Supplied data —
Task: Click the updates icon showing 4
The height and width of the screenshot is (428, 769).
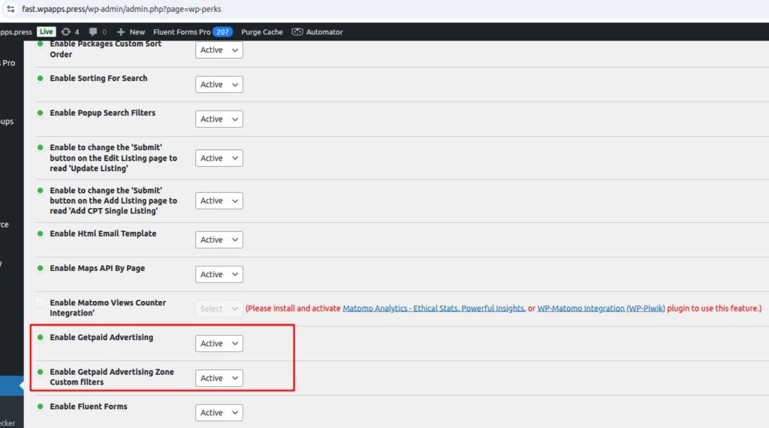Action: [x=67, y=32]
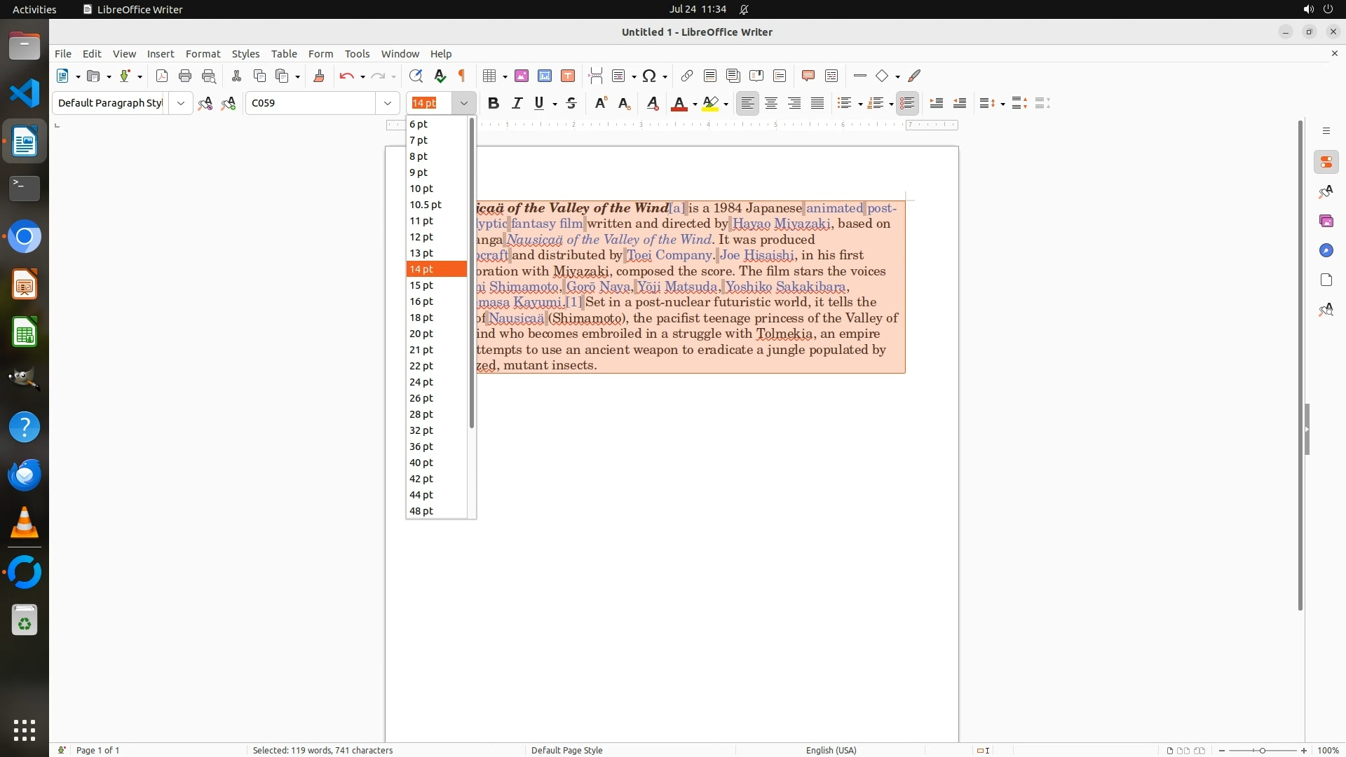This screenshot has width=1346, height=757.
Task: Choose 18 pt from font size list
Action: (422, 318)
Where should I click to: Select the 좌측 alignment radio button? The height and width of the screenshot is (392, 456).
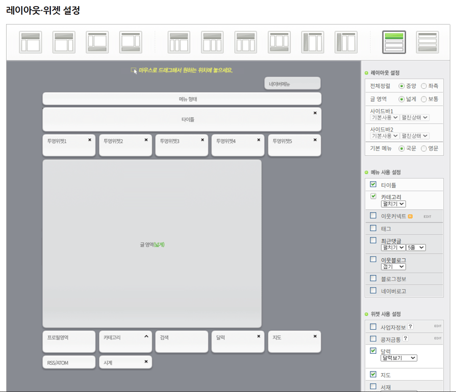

Direction — Copy all of the material above word for word, leaving out the pictures.

Response to this task —
Task: Click the updates icon showing 4
The height and width of the screenshot is (428, 769).
Action: [x=67, y=32]
This screenshot has width=1346, height=757.
Task: Choose 18 pt from font size list
Action: (422, 318)
Where should I click to: Select the 좌측 alignment radio button? The height and width of the screenshot is (392, 456).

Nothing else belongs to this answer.